Antes de realizar una aplicación comercial, el aplicador deberá controlar los sistemas de aire y ajustarlos para reducir la velocidad de este, revisar y registrar la temperatura de la pulpa de los tubérculos y preparar las instalaciones para la aplicación (LEWIS et al., 2004).

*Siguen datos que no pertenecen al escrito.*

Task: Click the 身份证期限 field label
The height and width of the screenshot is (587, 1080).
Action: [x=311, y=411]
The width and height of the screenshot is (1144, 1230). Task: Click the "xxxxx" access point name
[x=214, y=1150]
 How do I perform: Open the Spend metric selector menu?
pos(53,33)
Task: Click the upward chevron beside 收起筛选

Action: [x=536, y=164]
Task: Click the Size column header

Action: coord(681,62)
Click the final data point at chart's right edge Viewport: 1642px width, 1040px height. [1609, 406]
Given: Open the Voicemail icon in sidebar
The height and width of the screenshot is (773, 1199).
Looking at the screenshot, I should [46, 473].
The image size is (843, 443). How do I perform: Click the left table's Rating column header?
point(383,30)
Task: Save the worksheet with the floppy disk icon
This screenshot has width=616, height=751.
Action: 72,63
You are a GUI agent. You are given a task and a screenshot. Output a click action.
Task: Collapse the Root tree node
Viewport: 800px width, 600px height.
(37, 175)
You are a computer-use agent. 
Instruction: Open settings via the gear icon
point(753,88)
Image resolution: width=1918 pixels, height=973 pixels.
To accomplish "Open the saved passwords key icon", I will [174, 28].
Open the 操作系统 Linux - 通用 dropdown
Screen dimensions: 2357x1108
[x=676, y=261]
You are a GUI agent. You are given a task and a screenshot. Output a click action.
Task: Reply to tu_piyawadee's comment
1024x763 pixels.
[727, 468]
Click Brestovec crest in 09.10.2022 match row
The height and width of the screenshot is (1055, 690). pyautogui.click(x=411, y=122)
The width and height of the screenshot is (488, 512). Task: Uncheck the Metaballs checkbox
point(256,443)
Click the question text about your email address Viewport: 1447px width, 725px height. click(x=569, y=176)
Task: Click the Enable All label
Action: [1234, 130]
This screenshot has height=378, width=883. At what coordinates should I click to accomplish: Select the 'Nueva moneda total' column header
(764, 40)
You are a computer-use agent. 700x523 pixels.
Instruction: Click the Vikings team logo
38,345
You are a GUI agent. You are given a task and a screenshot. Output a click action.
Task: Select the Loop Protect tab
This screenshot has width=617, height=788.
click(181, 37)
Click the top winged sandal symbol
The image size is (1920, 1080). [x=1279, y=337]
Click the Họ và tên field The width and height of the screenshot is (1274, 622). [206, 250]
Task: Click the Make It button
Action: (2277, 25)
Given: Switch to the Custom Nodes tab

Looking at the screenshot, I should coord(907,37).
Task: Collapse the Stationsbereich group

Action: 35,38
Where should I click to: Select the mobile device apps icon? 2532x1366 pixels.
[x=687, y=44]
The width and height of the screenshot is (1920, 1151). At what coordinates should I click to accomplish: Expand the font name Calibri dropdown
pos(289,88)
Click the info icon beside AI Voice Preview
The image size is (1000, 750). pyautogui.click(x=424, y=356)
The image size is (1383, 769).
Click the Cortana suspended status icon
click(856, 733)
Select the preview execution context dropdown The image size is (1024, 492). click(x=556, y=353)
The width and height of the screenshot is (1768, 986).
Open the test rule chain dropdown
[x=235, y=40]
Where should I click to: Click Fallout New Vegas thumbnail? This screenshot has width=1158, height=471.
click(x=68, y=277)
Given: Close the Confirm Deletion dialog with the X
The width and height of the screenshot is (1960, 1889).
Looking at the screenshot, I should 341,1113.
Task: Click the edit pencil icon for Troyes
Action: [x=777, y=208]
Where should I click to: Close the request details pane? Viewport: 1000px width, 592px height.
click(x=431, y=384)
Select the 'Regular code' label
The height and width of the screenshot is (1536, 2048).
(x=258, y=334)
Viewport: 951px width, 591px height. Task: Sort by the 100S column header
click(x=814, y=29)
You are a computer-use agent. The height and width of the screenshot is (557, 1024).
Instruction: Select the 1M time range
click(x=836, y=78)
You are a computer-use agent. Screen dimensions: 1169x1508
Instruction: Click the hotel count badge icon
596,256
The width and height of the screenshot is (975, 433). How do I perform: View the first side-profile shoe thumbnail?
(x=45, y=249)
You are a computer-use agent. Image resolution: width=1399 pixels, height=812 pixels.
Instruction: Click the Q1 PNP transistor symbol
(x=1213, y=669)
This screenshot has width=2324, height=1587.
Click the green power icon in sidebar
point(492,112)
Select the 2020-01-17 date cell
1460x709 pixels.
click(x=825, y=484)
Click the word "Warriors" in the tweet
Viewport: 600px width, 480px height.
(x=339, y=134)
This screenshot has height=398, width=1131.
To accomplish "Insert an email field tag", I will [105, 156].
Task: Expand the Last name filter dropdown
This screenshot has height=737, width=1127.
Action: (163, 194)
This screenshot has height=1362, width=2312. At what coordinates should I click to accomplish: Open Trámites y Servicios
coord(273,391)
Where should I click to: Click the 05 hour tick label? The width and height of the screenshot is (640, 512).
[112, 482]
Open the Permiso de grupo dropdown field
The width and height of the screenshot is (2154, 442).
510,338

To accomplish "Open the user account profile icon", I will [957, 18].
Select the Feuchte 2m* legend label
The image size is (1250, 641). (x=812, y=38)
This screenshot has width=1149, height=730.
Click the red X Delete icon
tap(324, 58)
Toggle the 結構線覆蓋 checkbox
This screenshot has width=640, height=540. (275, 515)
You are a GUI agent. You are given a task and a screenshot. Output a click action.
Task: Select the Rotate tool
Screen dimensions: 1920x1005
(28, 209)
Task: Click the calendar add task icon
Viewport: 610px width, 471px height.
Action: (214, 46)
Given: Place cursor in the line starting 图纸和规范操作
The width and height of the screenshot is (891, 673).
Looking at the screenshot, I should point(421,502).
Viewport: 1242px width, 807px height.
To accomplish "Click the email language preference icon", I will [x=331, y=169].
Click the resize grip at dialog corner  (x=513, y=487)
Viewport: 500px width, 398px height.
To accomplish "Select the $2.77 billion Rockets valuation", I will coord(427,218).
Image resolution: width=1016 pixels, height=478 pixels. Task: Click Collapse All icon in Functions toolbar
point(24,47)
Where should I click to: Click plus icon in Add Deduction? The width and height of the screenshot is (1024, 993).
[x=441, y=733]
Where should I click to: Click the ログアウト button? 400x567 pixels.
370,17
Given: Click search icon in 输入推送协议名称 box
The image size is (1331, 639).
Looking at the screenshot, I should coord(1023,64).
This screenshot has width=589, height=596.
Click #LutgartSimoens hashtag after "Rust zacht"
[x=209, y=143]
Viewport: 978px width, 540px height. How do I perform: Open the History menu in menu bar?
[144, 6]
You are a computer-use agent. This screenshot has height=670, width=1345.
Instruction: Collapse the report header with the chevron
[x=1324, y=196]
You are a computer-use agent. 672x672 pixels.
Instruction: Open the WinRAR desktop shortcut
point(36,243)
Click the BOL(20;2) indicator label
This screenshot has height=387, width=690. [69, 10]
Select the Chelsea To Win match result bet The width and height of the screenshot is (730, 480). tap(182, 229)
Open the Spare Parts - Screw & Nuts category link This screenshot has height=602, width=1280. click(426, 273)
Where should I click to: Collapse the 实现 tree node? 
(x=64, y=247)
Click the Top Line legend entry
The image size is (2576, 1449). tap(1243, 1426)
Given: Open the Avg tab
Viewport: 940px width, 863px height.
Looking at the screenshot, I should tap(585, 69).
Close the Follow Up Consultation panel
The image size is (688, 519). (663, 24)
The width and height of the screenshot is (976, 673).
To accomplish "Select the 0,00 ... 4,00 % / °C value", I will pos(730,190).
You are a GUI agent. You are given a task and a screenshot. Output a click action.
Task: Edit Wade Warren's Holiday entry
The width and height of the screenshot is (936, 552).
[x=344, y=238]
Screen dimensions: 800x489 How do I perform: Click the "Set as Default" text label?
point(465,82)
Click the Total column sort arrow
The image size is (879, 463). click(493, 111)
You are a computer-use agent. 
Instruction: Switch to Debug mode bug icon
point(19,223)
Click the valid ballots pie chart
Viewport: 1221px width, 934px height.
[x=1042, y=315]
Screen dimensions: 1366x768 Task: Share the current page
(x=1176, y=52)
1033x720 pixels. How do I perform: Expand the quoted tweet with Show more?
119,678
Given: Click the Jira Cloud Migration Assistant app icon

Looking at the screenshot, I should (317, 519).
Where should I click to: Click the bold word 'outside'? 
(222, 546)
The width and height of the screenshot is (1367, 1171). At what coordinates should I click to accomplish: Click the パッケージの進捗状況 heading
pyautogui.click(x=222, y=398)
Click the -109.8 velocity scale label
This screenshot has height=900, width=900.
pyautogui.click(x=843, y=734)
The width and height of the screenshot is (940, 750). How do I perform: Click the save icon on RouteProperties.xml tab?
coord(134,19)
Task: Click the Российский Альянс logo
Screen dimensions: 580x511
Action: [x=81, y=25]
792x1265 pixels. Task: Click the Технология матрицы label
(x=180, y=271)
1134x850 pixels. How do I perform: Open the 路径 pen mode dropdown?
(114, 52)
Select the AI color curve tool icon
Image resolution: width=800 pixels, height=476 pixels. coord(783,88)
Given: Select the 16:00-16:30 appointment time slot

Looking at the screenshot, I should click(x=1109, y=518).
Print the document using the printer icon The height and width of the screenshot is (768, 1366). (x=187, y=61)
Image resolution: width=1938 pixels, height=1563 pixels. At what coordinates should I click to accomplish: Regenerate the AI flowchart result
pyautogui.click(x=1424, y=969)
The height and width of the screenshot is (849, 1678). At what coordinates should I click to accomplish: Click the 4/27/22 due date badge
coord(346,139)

A pesar de estas consideraciones, GONZALEZ (2000), señala que, es necesario mantener una vigilancia sobre la brotación. En determinadas ocasiones, por defecto del almacenaje, puede haber zonas donde no llega y/o llega el gas antigerminante con cierta dificultad, siendo el tratamiento deficiente y con una duración inferior a lo deseable. Los factores que inciden en esta deficiencia son presencia de tierra, papas pequeñas que taponan los huecos entre ellas, etc. Consecuencia de tal defecto, es la aparición de brotes pequeños en las papas. Pues bién, cuando ocurren estas anomalías, es necesario repetir el tratamiento inmediatamente, ya que si la aplicación se retrasa y los brotes crecen demasiado, al aplicar nuevamente el CIPC los brotes se quemarán. Esto hace que se interrumpa su desarrollo exterior pero iniciando un crecimiento hacia el interior del tubérculo, dentro del cuál sigue su desarrollo a la vez que hace inservible esta papa.

2.5.1.1. Rangos de Tolerancia. Un mandato reciente sobre requisitos de la Agencia de Protección Ambiental, en el Acta de Protección de la Calidad de los Alimentos (FQPA) de 1996, dió como resultado la reducción de 50ppm a 30ppm de residuos de CIPC, permisible en la papa fresca para consumo en los estados unidos, lo que coincide con mandatos de reducción de la tolerancia con otras partes del mundo (KLEINKOPF, 2003).

CAMIRE et al. (1995), mencionan que la tolerancia de los Estados unidos para residuos de Chlorpropham es de 50ppm para papas crudas.

Este autor estudió pieles de papas extruídas y no extruídas provenientes de industrias de procesamiento, que tienen potencial como ingrediente alimenticio. Estas pieles fueron analizadas para conocer la presencia del fungicida tiabendazol y el inhibidor de brotes clorpropham (CIPC) mediante cromatografía líquida de alta resolución. Se estudiaron dos temperaturas, (104 y 143ºC) y tres humedades de alimento (31; 33,5 y 36 %, base seca). Las pieles contenían 86.56ppm de tiabendazol y 33.12ppm de CIPC (base seca) antes de la extrusión.

A este respecto también CONTE et al. (1995), estudiaron la presencia de residuos de Propam y Chlorpropham en papas almacenadas para dos técnicas de aplicación, en polvo y aerosol, y concluyó que tanto los tratamientos en polvo como aerosol dieron como resultado 0,02 mg/kg, residuos que estuvieron bajo los límites legales en las papas peladas. La legislación italiana permite el uso de IPC y CIPC en papas almacenadas y estableció el límite de 0,5 mg/kg para la suma de residuos de ambas sustancias en papas peladas, 30 días después del tratamiento.